Hello,
I am trying to use the pysam package in python to do some processing of a large BAM file, which is a BWA output. The header of my file looks like that:
$ samtools view -H myFile.bam
@HD VN:1.3 SO:coordinate
@SQ SN:1 LN:...
@SQ SN:2 LN:...
@SQ SN:3 LN:...
@SQ SN:4 LN:...
@SQ SN:5 LN:...
@SQ SN:6 LN:...
@SQ SN:7 LN:...
@SQ SN:8 LN:...
@SQ SN:9 LN:...
@SQ SN:10 LN:...
@SQ SN:10000001 LN:...
@PG ...
and I have the following alignment record within this file (just an example):
REC-XYZ-1 147 10000001 1 36 9S91M = 3601 3511 NAAAAACTCTAGTTGCTCGTGGGTGTCAACTTTTGATTATATGCTGTTATGTTTGTGCAAACTCAACTGAAATGTGAACTCAAGTGGTGATGCTATGAAC DBCC@:CDCCDDDDDDFFHGHIIIIEGHEHIIGIJIJIEHCGGFIDHHCHJJJJIIIIHHDIFGIFJIIIGIFJJJGHGEIIGIGGIHDFHHFFFDF@@@ NM:i:0 MD:Z:91 AS:i:91 XS:i:99
(notice the '10000001' in the 3rd field).
Using pysam, I do the following:
bam_file = pysam.AlignmentFile("myFile.bam", "rb")
it = bam_file.fetch("10000001")
for x in range(20):
aln = next(it)
print(aln.reference_id)
10
10
10
.
.
.
surprisingly, although the real reference id is '10000001', pysam sees it as '10'. For example, the same record I showed above looks like this:
REC-XYZ-1 147 10 0 36 9S91M 10 3600 91 NAAAAACTCTAGTTGCTCGTGGGTGTCAACTTTTGATTATATGCTGTTATGTTTGTGCAAACTCAACTGAAATGTGAACTCAAGTGGTGATGCTATGAAC array('B', [35, 33, 34, 34, 31, 25, 34, 35, 34, 34, 35, 35, 35, 35, 35, 35, 37, 37, 39, 38, 39, 40, 40, 40, 40, 36, 38, 39, 36, 39, 40, 40, 38, 40, 41, 40, 41, 40, 36, 39, 34, 38, 38, 37, 40, 35, 39, 39, 34, 39, 41, 41, 41, 41, 40, 40, 40, 40, 39, 39, 35, 40, 37, 38, 40, 37, 41, 40, 40, 40, 38, 40, 37, 41, 41, 41, 38, 39, 38, 36, 40, 40, 38, 40, 38, 38, 40, 39, 35, 37, 39, 39, 37, 37, 37, 35, 37, 31, 31, 31]) [('NM', 0), ('MD', '91'), ('AS', 91), ('XS', 99)]
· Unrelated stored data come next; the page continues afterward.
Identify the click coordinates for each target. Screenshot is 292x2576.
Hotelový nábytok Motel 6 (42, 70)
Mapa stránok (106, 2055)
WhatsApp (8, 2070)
(notice the '10' in the 3rd field)
The same thing happens for the RNEXT field (which I get through aln.next_reference_id), and this is really bad because I cannot differentiate between chromosome 10 and chromosome 10000001. Does anyone know why this is happening? Is this a bug in pysam? I would be quite amazed to find out that it can only take two-digit values as reference id (nothing about that in the documentation). Any ideas?
* I am running on linux, with python 2.7 and the latest version of pysam, using IPython notebook.
Devon already explained how to get the actual chromosome name from the refID, however I just thought i'd add where that number comes from.
The refID (number in each row of the BAM file that corresponds to a chromosome in the BAM header) is based on the order of the chromosomes in the header. So the first chromosome has a refID of 0, and the 11th has a refID of 10 -- which is what SN:10000001 is here for you :)
To make matters a little more complicated, the BAM file actually has two headers - an ASCII header that gets printed when you do samtools view -H, and a second redundant binary header that is used to do chrID -> rname conversion. Of course, these two headers should always agree - but they don't have to. I played an April's fools joke on reddit a few years back, where I uploaded a BAM file where the headers didn't match up and asked them to figure out why. Ho ho ho.